• **What is being asked**:
All of the entries are to be printed exactly as they appear.

:: Given data ::

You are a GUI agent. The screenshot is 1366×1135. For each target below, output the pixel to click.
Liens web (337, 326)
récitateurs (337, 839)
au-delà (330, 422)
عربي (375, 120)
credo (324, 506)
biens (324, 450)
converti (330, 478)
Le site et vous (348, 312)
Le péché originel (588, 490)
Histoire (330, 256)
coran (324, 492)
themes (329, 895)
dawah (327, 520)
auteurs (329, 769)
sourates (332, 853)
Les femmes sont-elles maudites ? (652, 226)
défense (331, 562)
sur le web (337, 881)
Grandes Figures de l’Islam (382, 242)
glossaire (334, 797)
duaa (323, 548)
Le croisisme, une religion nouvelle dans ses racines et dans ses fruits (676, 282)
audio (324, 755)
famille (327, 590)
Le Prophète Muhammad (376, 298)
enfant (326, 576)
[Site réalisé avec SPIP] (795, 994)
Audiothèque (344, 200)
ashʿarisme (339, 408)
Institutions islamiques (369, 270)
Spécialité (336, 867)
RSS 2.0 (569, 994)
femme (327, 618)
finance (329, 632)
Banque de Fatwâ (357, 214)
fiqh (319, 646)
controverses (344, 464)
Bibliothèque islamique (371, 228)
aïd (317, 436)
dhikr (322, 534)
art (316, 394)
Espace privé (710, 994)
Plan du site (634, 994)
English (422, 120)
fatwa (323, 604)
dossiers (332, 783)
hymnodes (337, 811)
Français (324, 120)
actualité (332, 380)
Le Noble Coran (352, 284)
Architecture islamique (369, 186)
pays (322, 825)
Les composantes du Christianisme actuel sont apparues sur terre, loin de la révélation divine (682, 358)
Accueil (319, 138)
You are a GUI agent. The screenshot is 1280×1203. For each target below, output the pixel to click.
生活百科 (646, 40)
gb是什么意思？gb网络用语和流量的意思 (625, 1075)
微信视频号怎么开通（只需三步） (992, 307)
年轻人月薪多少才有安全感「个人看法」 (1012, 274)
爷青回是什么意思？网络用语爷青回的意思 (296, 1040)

:::

• **Response for this exercise**:
You are a GUI agent. The screenshot is 1366×1135. For each target below, output the pixel to click.
Liens web (337, 326)
récitateurs (337, 839)
au-delà (330, 422)
عربي (375, 120)
credo (324, 506)
biens (324, 450)
converti (330, 478)
Le site et vous (348, 312)
Le péché originel (588, 490)
Histoire (330, 256)
coran (324, 492)
themes (329, 895)
dawah (327, 520)
auteurs (329, 769)
sourates (332, 853)
Les femmes sont-elles maudites ? (652, 226)
défense (331, 562)
sur le web (337, 881)
Grandes Figures de l’Islam (382, 242)
glossaire (334, 797)
duaa (323, 548)
Le croisisme, une religion nouvelle dans ses racines et dans ses fruits (676, 282)
audio (324, 755)
famille (327, 590)
Le Prophète Muhammad (376, 298)
enfant (326, 576)
[Site réalisé avec SPIP] (795, 994)
Audiothèque (344, 200)
ashʿarisme (339, 408)
Institutions islamiques (369, 270)
Spécialité (336, 867)
RSS 2.0 (569, 994)
femme (327, 618)
finance (329, 632)
Banque de Fatwâ (357, 214)
fiqh (319, 646)
controverses (344, 464)
Bibliothèque islamique (371, 228)
aïd (317, 436)
dhikr (322, 534)
art (316, 394)
Espace privé (710, 994)
Plan du site (634, 994)
English (422, 120)
fatwa (323, 604)
dossiers (332, 783)
hymnodes (337, 811)
Français (324, 120)
actualité (332, 380)
Le Noble Coran (352, 284)
Architecture islamique (369, 186)
pays (322, 825)
Les composantes du Christianisme actuel sont apparues sur terre, loin de la révélation divine (682, 358)
Accueil (319, 138)
You are a GUI agent. The screenshot is 1280×1203. For each target below, output the pixel to click.
生活百科 (646, 40)
gb是什么意思？gb网络用语和流量的意思 (625, 1075)
微信视频号怎么开通（只需三步） (992, 307)
年轻人月薪多少才有安全感「个人看法」 (1012, 274)
爷青回是什么意思？网络用语爷青回的意思 (296, 1040)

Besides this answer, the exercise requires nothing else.